• _WORK REQUIRED_
Would you count the lines in the material below that include the string "header"? Only the number is needed.

• _DATA FOR THIS EXERCISE_
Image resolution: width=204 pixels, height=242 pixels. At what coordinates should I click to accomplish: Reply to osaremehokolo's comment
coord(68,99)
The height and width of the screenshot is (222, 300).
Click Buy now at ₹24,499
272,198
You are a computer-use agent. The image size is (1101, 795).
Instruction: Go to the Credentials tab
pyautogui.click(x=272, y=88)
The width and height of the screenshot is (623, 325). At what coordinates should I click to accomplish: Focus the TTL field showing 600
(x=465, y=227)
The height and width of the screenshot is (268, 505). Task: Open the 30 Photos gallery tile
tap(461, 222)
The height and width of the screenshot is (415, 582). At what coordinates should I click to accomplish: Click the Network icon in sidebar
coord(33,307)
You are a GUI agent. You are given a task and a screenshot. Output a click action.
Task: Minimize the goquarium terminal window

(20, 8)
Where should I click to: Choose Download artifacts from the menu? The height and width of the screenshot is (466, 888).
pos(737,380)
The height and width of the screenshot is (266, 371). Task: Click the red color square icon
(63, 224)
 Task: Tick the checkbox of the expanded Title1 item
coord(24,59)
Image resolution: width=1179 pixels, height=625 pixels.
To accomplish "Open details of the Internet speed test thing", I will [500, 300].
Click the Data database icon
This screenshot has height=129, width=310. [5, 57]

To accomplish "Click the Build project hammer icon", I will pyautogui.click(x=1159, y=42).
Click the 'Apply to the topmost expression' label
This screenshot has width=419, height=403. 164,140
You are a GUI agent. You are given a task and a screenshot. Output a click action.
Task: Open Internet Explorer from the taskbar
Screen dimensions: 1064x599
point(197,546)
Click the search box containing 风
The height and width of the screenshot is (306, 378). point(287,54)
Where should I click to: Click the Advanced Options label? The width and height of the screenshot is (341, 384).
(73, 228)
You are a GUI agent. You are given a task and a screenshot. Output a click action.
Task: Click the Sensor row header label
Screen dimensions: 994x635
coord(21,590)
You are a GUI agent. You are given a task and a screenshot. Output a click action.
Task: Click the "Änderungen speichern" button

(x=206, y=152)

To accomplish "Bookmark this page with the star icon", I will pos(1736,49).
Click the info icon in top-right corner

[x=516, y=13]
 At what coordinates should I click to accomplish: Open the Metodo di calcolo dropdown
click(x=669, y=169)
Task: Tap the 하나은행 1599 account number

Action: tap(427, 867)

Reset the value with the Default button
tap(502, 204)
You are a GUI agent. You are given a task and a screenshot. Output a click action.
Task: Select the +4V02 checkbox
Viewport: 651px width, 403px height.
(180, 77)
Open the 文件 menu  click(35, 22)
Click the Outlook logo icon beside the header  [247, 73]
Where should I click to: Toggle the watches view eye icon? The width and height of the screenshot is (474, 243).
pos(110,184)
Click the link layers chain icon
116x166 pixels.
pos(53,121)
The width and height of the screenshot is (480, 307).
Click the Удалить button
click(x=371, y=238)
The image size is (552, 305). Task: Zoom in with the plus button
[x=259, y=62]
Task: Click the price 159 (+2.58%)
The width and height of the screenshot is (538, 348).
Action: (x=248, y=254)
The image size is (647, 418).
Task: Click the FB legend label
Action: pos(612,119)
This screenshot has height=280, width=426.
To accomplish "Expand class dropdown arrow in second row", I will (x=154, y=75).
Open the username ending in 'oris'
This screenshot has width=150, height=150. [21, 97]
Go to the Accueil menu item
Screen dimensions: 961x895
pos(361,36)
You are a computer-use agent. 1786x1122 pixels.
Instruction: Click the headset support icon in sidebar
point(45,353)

• _FINISHED EXERCISE_
2